*Task objective*
Please print exactly the lines from the one containing "Viewport: 728px width, 728px" through the last line of the records, and only those. Leave out any pictures.

Pixel coordinate grounding data:
'''
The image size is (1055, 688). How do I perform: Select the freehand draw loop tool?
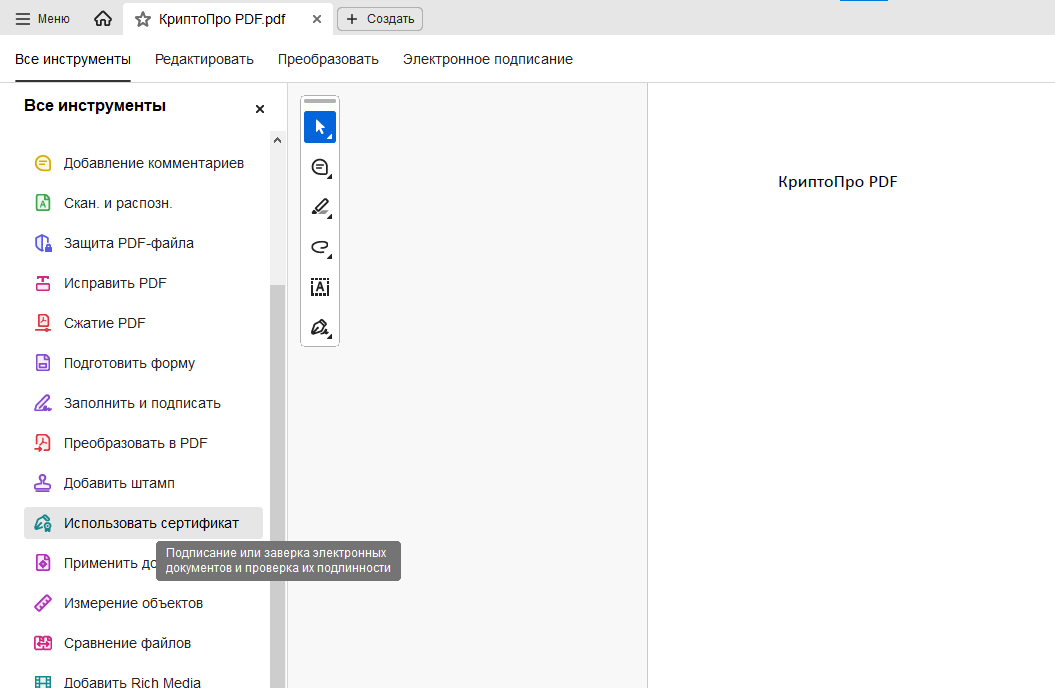[320, 247]
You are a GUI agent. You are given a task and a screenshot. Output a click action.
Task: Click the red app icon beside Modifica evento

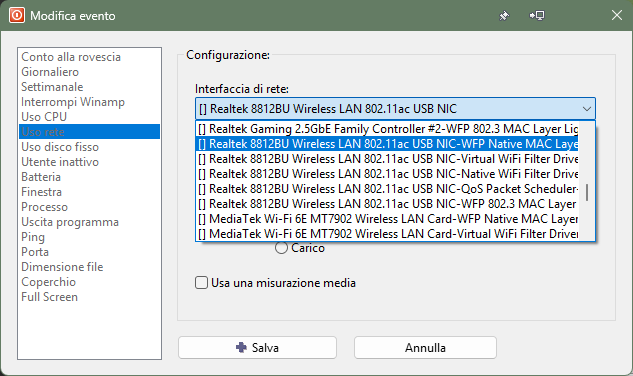coord(17,15)

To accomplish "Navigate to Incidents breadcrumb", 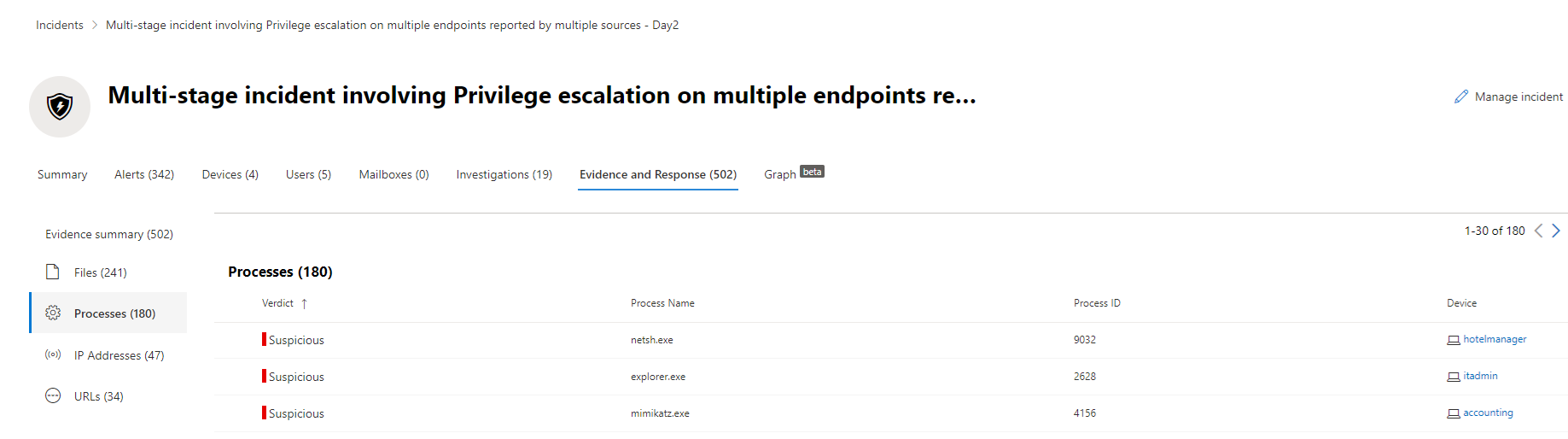I will pos(60,25).
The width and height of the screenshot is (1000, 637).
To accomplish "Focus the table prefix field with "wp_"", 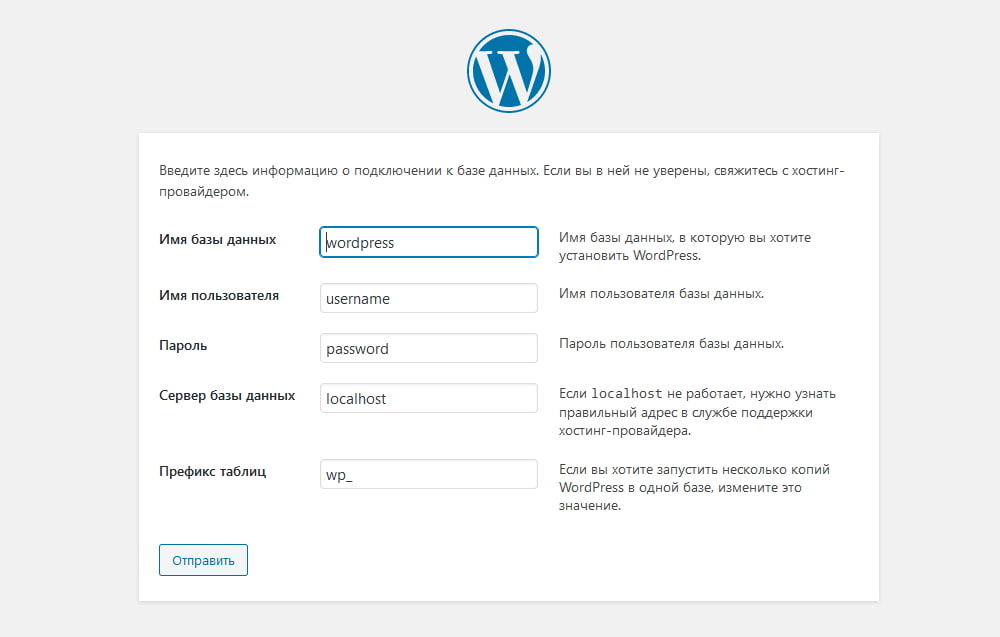I will tap(428, 475).
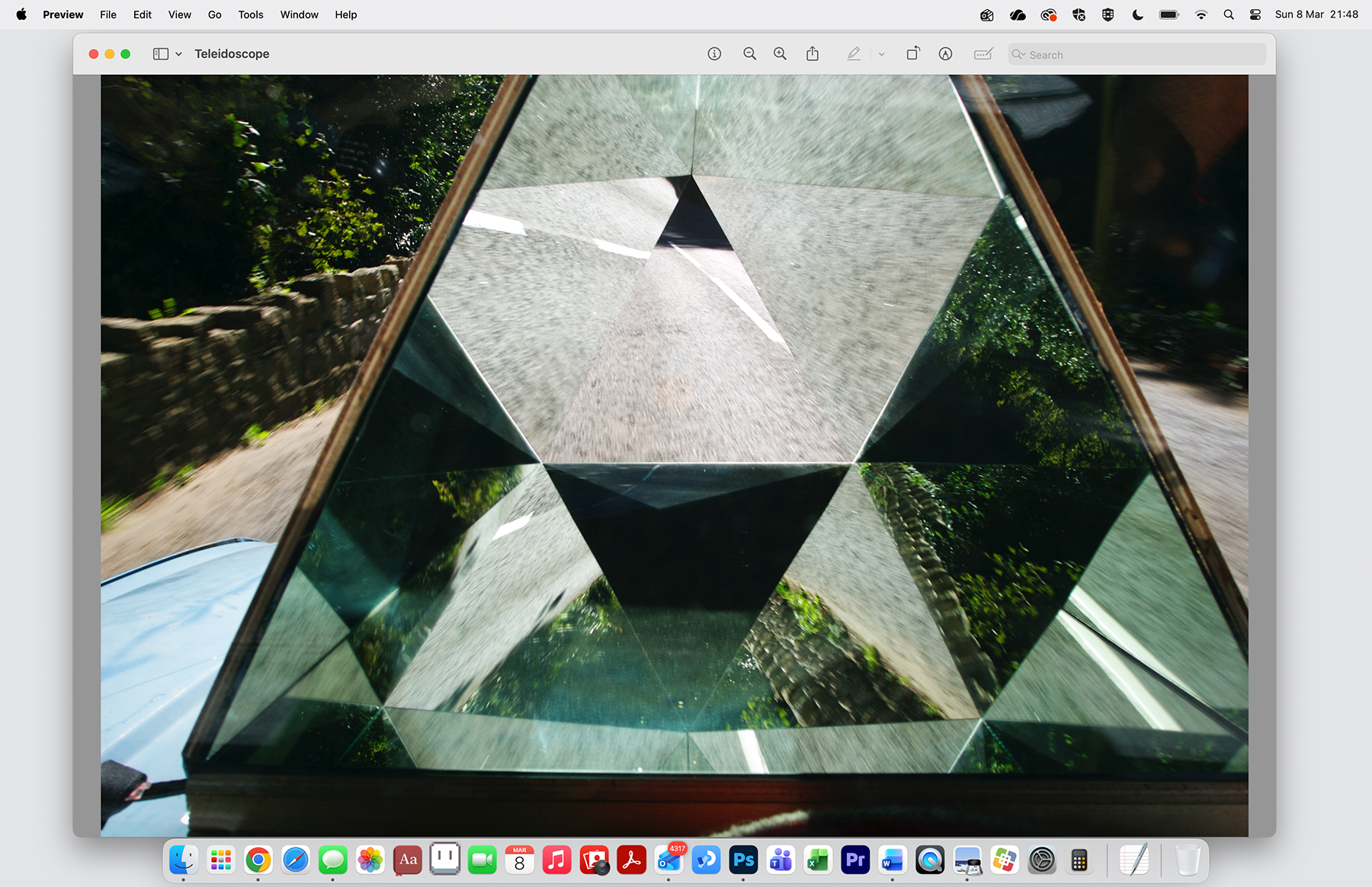Zoom in on the Teleidoscope image

[x=780, y=54]
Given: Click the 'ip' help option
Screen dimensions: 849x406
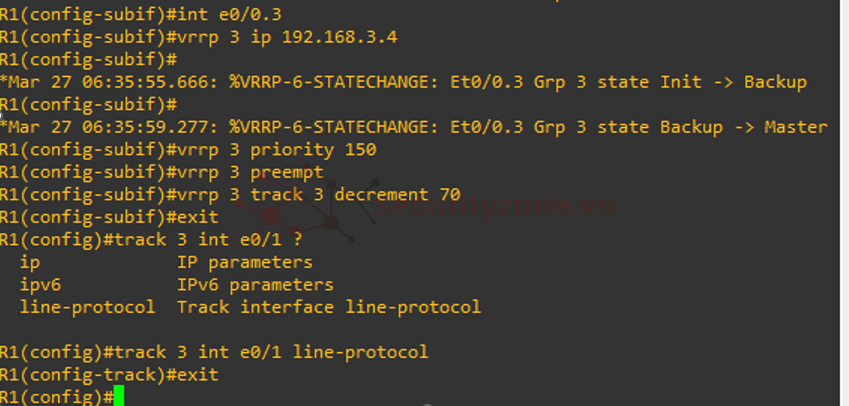Looking at the screenshot, I should pyautogui.click(x=30, y=263).
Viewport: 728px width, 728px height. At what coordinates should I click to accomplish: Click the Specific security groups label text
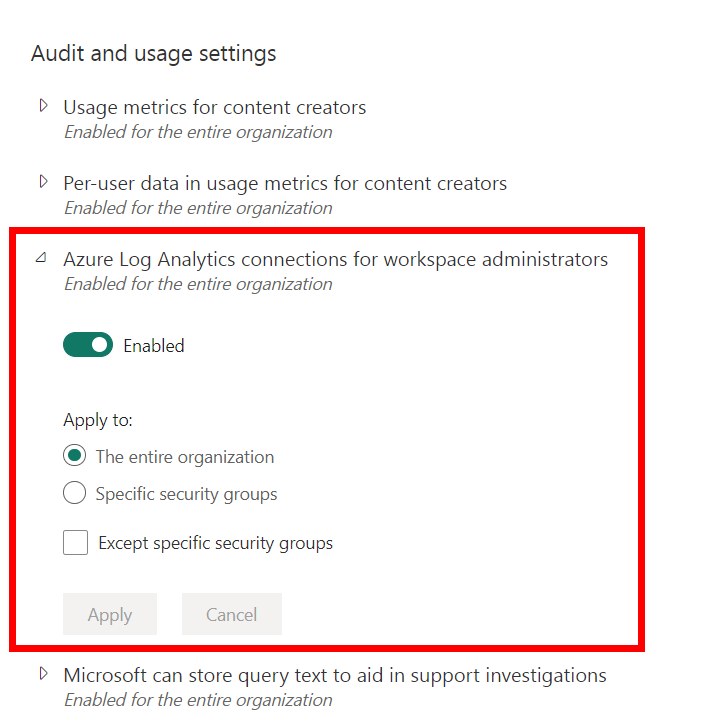[x=186, y=494]
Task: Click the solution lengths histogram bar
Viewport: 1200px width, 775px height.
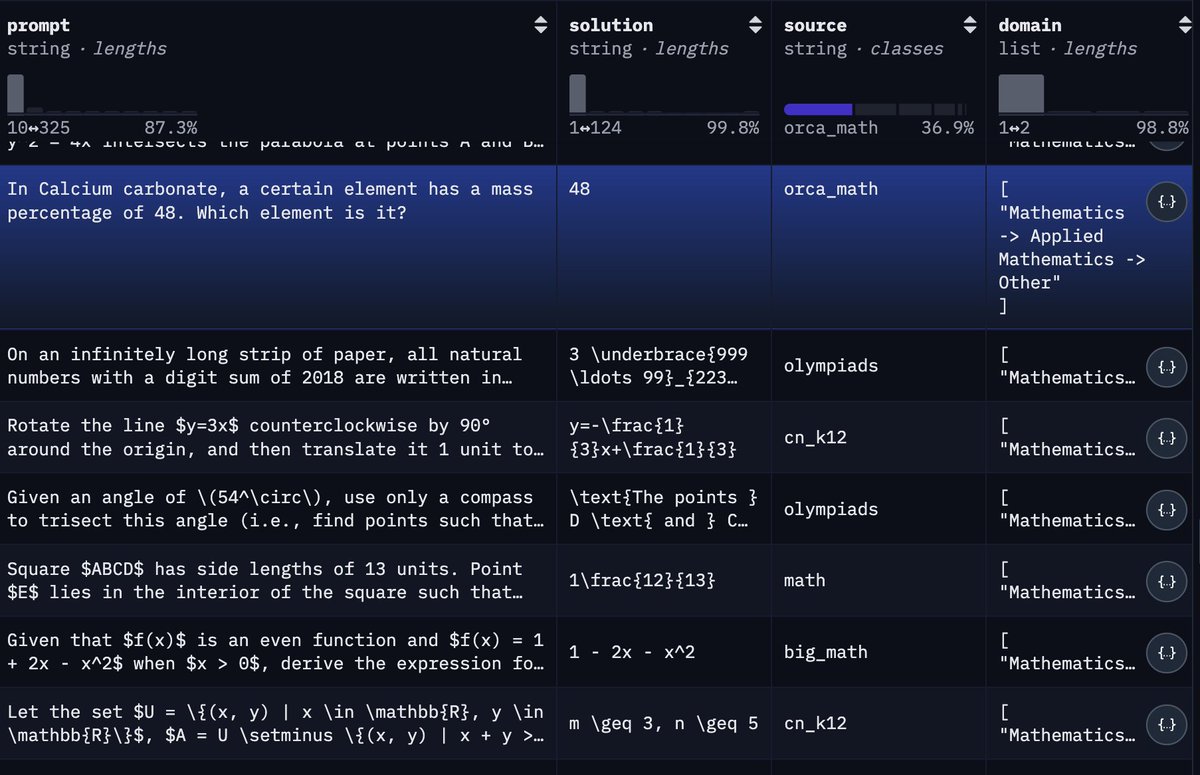Action: click(578, 93)
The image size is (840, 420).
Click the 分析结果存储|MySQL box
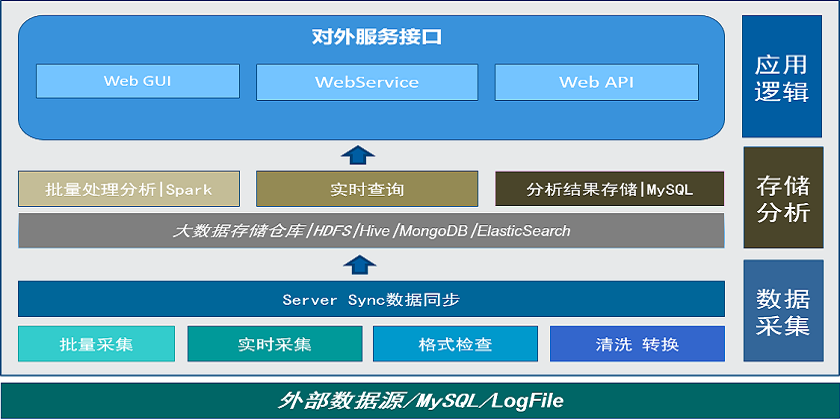tap(609, 189)
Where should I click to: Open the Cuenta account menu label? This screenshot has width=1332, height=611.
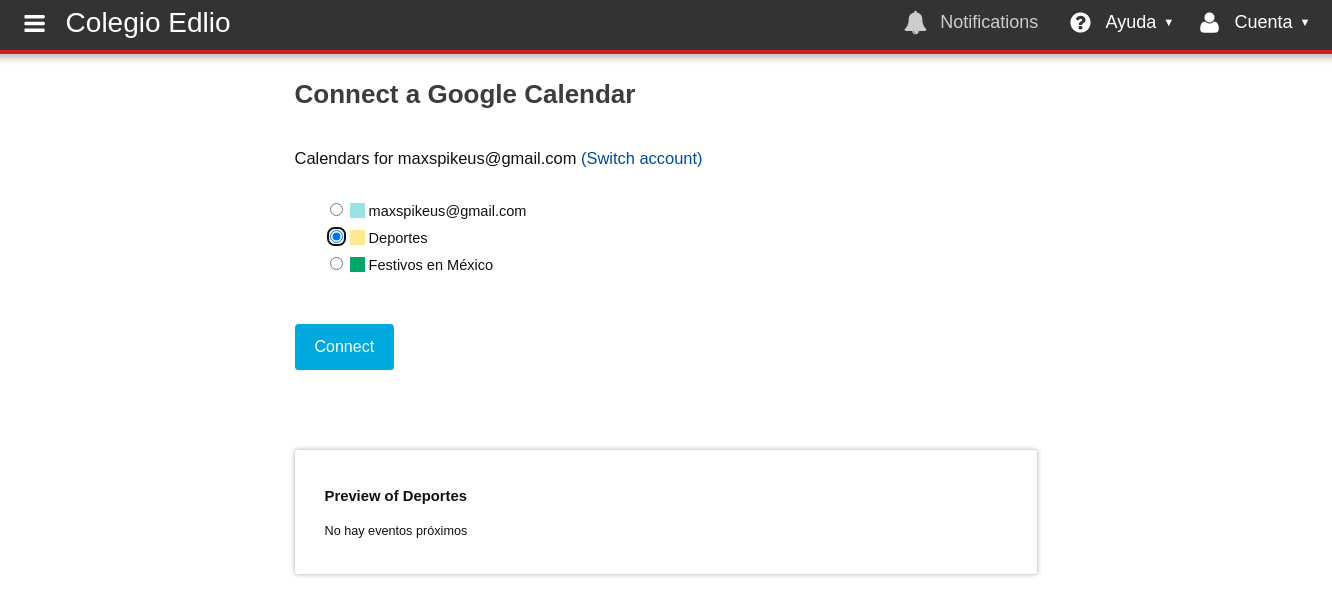point(1263,22)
'''
*Your response*
Viewport: 728px width, 728px height. At what coordinates should I click to accomplish: Click the Specific security groups label text
[x=186, y=494]
Task: Click the solution lengths histogram bar
Viewport: 1200px width, 775px height.
Action: click(578, 93)
The image size is (840, 420).
Click the 分析结果存储|MySQL box
tap(609, 189)
Where should I click to: Open the Cuenta account menu label? This screenshot has width=1332, height=611.
point(1263,22)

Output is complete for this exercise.